Second, packets may arrive at a high rate of speed. This is
especially true if the machine is using a high speed network
device (gigabit ethernet for instance). Third, once a packet is
received, the system needs to decode it and figure out what kind of
network protocol it belongs to. For instance, IPX and TCP/IP traffic may
appear on the same network interface. In this case, it would up
to the system to dispatch an appropriate handler for each of the
supported network protocols and to discard packets belonging to any
unsupported protocol. Finally, in some cases, packets may
be arriving faster than the system can decode and dispatch them.
Needless to say, these factors lead to a number of design
considerations:
- The network interrupt handler needs to be able to pull packets off
of the network device as fast as possible. In some cases, packets
may be arriving faster than the system can process them. In these
cases, unprocessed packets are simply placed on a queue for later
processing (with the assumption that the system will eventually
catch up).
- The network code may be running under certain memory constraints.
If packets are arriving at a high rate and memory is limited, packets
may have to be dropped.
- A machine may be supporting different network protocols
on the same interface (and packets corresponding to all of these
protocols can appear at any time and in any order).

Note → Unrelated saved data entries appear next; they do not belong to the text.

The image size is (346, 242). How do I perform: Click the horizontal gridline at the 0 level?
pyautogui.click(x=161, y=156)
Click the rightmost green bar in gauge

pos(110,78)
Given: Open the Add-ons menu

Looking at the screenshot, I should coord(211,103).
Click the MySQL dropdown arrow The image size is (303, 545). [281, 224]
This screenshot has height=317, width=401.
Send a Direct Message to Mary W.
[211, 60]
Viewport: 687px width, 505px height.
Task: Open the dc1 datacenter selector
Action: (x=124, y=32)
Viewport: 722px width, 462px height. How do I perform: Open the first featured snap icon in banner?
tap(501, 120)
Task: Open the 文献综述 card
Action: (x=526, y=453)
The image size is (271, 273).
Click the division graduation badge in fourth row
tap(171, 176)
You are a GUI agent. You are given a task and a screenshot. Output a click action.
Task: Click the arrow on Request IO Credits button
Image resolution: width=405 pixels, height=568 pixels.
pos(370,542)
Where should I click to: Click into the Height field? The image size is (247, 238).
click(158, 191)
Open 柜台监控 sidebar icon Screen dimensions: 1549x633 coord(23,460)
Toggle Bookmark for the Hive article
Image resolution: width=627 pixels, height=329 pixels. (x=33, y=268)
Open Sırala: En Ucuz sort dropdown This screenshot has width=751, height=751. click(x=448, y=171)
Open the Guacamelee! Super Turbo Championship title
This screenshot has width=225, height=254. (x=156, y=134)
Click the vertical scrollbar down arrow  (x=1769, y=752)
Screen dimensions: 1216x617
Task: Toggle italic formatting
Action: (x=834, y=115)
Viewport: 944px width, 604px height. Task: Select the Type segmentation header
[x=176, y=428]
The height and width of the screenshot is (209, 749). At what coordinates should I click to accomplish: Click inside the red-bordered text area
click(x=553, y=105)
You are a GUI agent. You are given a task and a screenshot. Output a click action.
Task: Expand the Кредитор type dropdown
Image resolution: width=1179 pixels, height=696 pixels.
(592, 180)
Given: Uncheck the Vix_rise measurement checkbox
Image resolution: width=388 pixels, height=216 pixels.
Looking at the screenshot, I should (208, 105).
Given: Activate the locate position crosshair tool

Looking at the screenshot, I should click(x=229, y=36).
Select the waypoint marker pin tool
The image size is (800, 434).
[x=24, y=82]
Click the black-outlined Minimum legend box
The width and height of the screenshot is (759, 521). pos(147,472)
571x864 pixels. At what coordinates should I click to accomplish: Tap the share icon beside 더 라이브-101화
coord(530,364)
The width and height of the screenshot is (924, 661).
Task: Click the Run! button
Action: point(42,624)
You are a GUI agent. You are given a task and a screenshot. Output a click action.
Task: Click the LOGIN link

These tasks are sometimes implemented by breaking up the network
handling code into two pieces: a top-half and a bottom-half. The
top-half handler is responsible for reading raw packets off of the
interface and placing them on an incoming packet queue. In order to
collect packets arriving at a high-rate of speed, the top-half handler
is optimized for speed--in other words, it does very little work other
than reading received packets off of the network interface and saving
them for later processing (it should also be noted that in OS terms,
the top-half handler is an device interrupt handler that runs with
system interrupts disabled--thus there are other reasons for wanting
it to run as fast as possible). The bottom-half handler on the other
hand, does all of the work. It removes incoming packets from the
receive queue, decodes their protocol, and dispatches an appropriate
handling function (or discards the packet if the protocol is unknown).
Unlike the top-half handler, the bottom half has a lot more work to do
and is generally slower. However, it is also interruptible--meaning
that the top-half handler can continue to read packets off of the
network even if the bottom half handler is busy.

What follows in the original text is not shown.